Dans une déclaration controversée, le président américain Donald Trump a annoncé que ses forces avaient « capturé et exfiltré » Maduro lors d'une opération jugée « de grande envergure ». Trump accuse le président vénézuélien d'être à la tête d'un réseau de narcotrafic, une affirmation rejetée par Maduro qui dénonce la volonté des États-Unis de le renverser afin de s'emparer de ses ressources pétrolières.
Jean-Luc Mélenchon a exprimé son indignation, considérant le narcotrafic comme un prétexte pour justifier les interventions des puissances occidentales dans les affaires souveraines d'autres nations. Leader du Parti socialiste, Olivier Faure a également pris position en condamnant cet acte, insistant sur le fait que « la force ne peut remplacer le droit » et qu'une telle action envoie un signal alarmant aux autocrates du monde.
Manuel Bompard, coordinateur de la France Insoumise, a dénoncé un retour sur la scène internationale aux coups d'État et aux guerres. Le parti appelle le gouvernement français à condamner l'invasion, à exiger un cessez-le-feu immédiat, et à défendre la souveraineté du Venezuela. Un rassemblement de soutien au peuple vénézuélien a été prévu à Paris pour témoigner de cette solidarité.

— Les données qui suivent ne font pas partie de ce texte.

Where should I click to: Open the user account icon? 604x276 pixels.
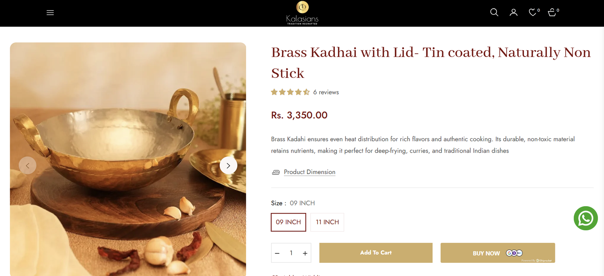coord(513,12)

Du côté du Parti communiste, Fabien Roussel a qualifié d'« absolu scandale » cette intervention et a exigé une réaction ferme de la France. Marine Tondelier, cheffe des Écologistes, a également appelé à condamner les bombardements nocturnes sans toutefois commenter sur l'enlèvement de Maduro.
Le Rassemblement national, représenté par Jordan Bardella, a, quant à lui, prôné une approche moins tranchée. Selon lui, bien que le « régime rouge » de Maduro ne soit pas regretté par beaucoup, le respect du droit international doit demeurer une priorité dans toute intervention. Bardella a conclut en appelant à un retour à la démocratie au Venezuela, en vue d’un processus transparent et loyal.
Eric Ciotti, allié du Rassemblement national, a salué la « chute du dictateur Maduro », soulignant qu'elle doit se faire tout en respectant le droit international. La situation continue de susciter des débats passionnés en France, tandis que l'avenir du Venezuela demeure incertain.